I am lost with what else to do. Literally everything works with esphome/homeassistant communication, including streaming music as a connected speaker to the exact same device except for receiving .wav information.
docker-compose snippets for HA, esphome, and whisper:
version: '3.7'
services:
homeassistant:
container_name: homeassistant
image: ghcr.io/home-assistant/home-assistant:latest
volumes:
- $USERDIR/dockerconfig/homeassistant:/config
- /etc/localtime:/etc/localtime:ro
- $USERDIR/data/Music/:/Music
- $USERDIR/dockerconfig/homeassistant/assist_pipeline:/share/assist_pipeline/
restart: unless-stopped
#privileged: true
networks:
addons:
ipv4_address: 172.21.0.2
web:
ipv4_address: 192.168.90.17
zwave:
ipv4_address: 172.18.0.3
mqtt:
ipv4_address: 172.20.0.3
ports:
- 8123:8123
environment:
- PUID=$PUID
- PGID=$PGID
- TZ=$TZ
labels:
- "traefik.enable=true"
- "traefik.docker.network=web"
## HTTP Routers
- "traefik.http.routers.hass-rtr.entrypoints=https"
- "traefik.http.routers.hass-rtr.rule=Host(`home.$DOMAINNAME`)" # || Host(`www.$DOMAINNAME`)"

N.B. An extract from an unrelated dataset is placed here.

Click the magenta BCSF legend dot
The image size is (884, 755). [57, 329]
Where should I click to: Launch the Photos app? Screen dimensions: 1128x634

- "traefik.http.routers.hass-rtr.tls=true"
## Middlewares
- "traefik.http.routers.hass-rtr.middlewares=chain-authelia@file"
## HTTP Services
- "traefik.http.routers.hass-rtr.service=hass-svc"
- "traefik.http.services.hass-svc.loadbalancer.server.port=8123"
## HTTP Routers - Mobile
- "traefik.http.routers.hassM-rtr.entrypoints=https"
- "traefik.http.routers.hassM-rtr.rule=Host(`mhome.$DOMAINNAME`)" # || Host(`www.$DOMAINNAME`)"
- "traefik.http.routers.hassM-rtr.tls=true"
## Middlewares - Mobile
- "traefik.http.routers.hassM-rtr.middlewares=chain-no-auth@file"
## HTTP Services - Mobile
- "traefik.http.routers.hassM-rtr.service=hass-svc"
esphome:
container_name: esphome
image: ghcr.io/esphome/esphome
environment:
- PUID=$PUID
- PGID=$PGID
- TZ=$TZ
- ESPHOME_DASHBOARD_USE_PING=true
volumes:
- $USERDIR/dockerconfig/esphome:/config
- /etc/localtime:/etc/localtime:ro
restart: unless-stopped
#privileged: true
networks:
web:
ipv4_address: 192.168.90.140
addons:
ipv4_address: 172.21.0.6
ports:
- 6052:6052
- 6123:6123
whisper:
container_name: whisper
image: rhasspy/wyoming-whisper:latest
#command: --model base-int8 --language fr
command: --model base-int8 --language en --beam-size 1
privileged: true
restart: unless-stopped
environment:
- TZ=$TZ
volumes:
- $USERDIR/data/Volumes/whisper:/data
ports:
- 10300:10300
networks:
addons:
ipv4_address: 172.21.0.3
...
networks:
web:
external: true
zwave:
external: false
driver: bridge
ipam:
config:
- subnet: 172.18.0.0/16
gateway: 172.18.0.1
mqtt:
external: true
addons:
external: false
driver: bridge
ipam:
config:
- subnet: 172.21.0.0/16
gateway: 172.21.0.1
Can anyone shine a light on to why everything works except streamed wav files are always empty? The only error ever is in whisper. HA logs have no error, ESPHome logs have no errors, device logs have no error.